Winner of the Outstanding Awards in the 2025 WLA Student Awards – Graduate category

The Upper Adda River Basin in northern Italy is a landscape of contrasts. Situated between the Alps and the Po Plain, it is shaped by fast-flowing mountain rivers, fertile agricultural fields, and a long history of industrial activity. Among these rivers, the Adda stands out not only for its ecological value but also for its cultural proximity to Milan, Lombardy’s largest city. The valley tells a layered story: hydropower once fueled regional growth, quarries supplied materials for construction, and vineyards defined its agricultural identity. Yet decades of exploitation and land-use change have left scars in the form of abandoned sites, degraded habitats, and fragmented mobility networks.


This project responds to these challenges by proposing an ecotourism network structured around five ecological hubs, each reinterpreting abandoned hydropower stations, disused quarries, or rural accommodations as inclusive public destinations. Instead of treating these places as isolated interventions, the design weaves them into a connected system, supported by cycling paths, hiking trails, and existing roads. The aim is to create a framework where ecological recovery, cultural reuse, and recreational experience are interdependent.

The design strategy rests on two complementary principles: restoration and reuse. Restoration addresses the degraded river system and its surroundings. River corridors are widened to reestablish floodplains, improving hydrological resilience while reducing flood risk. Native vegetation is reintroduced along riparian edges, in wetlands, and in rewilded forests to enhance biodiversity and climate adaptation. Former extraction landscapes—such as sand piles and quarry terraces—are reshaped into grasslands, shoals, and ecological patches, creating new habitats for birds, fish, and small mammals. Reuse focuses on the valley’s cultural and architectural heritage. Decommissioned hydropower stations are transformed into heritage galleries or ecological gardens. Industrial steel frames, once used for sand transport, become observation towers covered in vertical greenery. Farmhouses are adapted to host agritourism activities, linking local food culture with sustainable tourism.

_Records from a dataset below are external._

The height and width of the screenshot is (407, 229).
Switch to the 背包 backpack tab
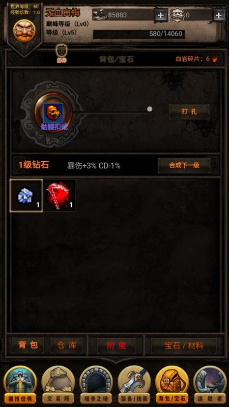click(28, 345)
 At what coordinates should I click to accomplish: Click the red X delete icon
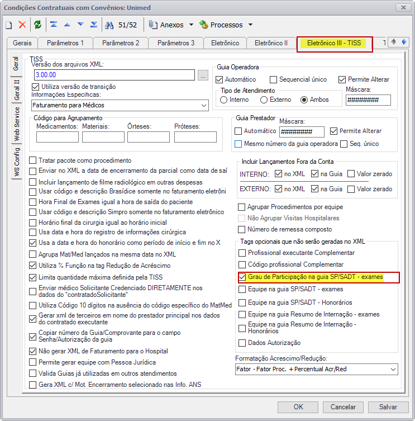22,25
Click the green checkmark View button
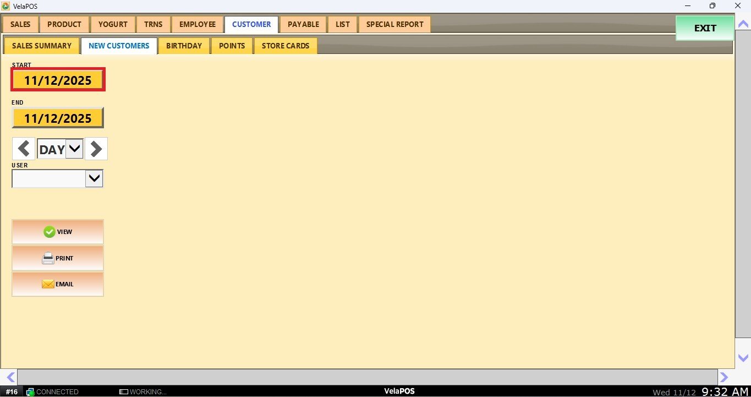This screenshot has height=397, width=751. coord(58,232)
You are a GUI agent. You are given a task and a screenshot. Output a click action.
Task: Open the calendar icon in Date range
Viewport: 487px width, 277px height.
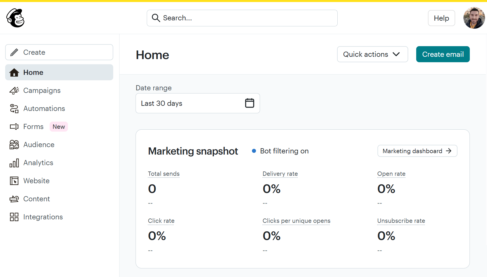click(250, 103)
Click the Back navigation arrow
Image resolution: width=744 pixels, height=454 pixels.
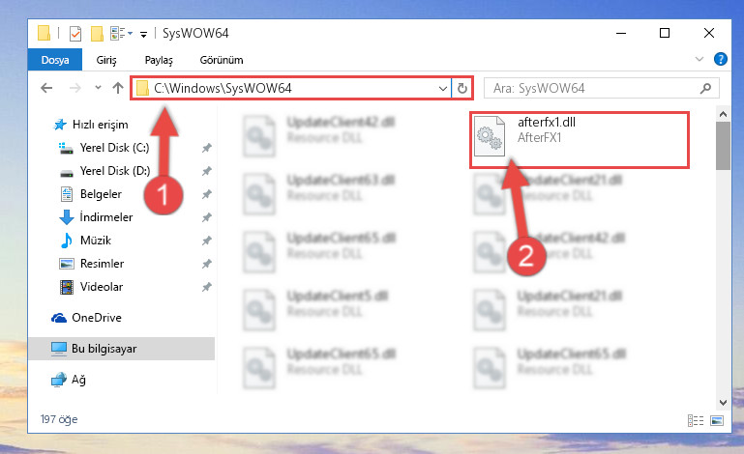click(46, 88)

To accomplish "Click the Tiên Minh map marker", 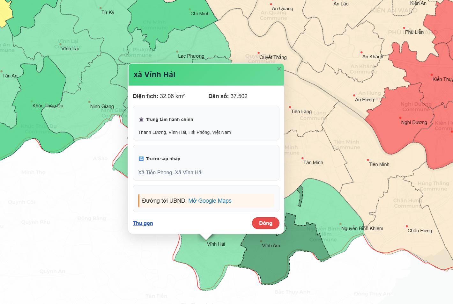I will [368, 160].
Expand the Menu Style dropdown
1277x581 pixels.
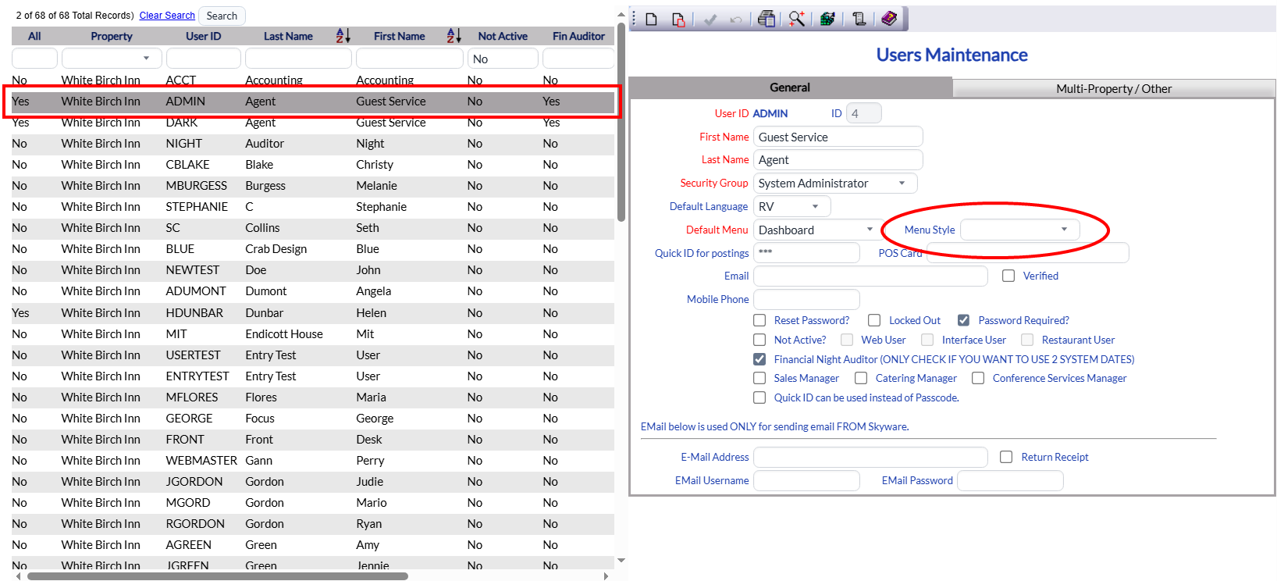click(1019, 230)
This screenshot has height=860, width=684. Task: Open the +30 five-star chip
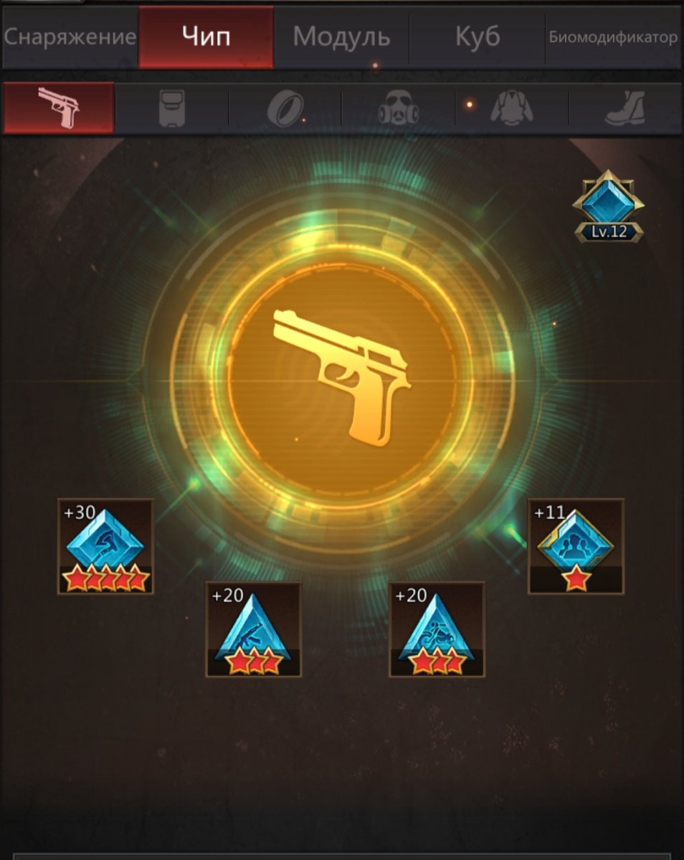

The five hubs act as anchors within a broader mobility system. New bicycle routes and walking paths connect them with regional parks, nature reserves, and rural landscapes. Together, they form an ecotourism network that is easily accessible from Milan, encouraging slow travel and outdoor recreation. Visitors can move across the valley, experiencing a sequence of landscapes that reveal both its natural richness and its industrial memory. Beyond tourism, the project highlights the role of landscape architecture in shaping resilient post-industrial territories. By reimagining neglected sites as active ecological and cultural nodes, the Adda River Basin demonstrates how regions in transition can find new
value. The proposal bridges the gap between historical land-use practices and contemporary environmental imperatives, showing that ecological integrity, cultural identity, and socio-economic development need not be in conflict.

Ultimately, the vision is not only about repairing damaged landscapes but about building an inclusive network of people, places, and ecologies. The Adda Valley is reframed as a living laboratory of transformation, where restoration and reuse together create a sustainable model for future riverine landscapes.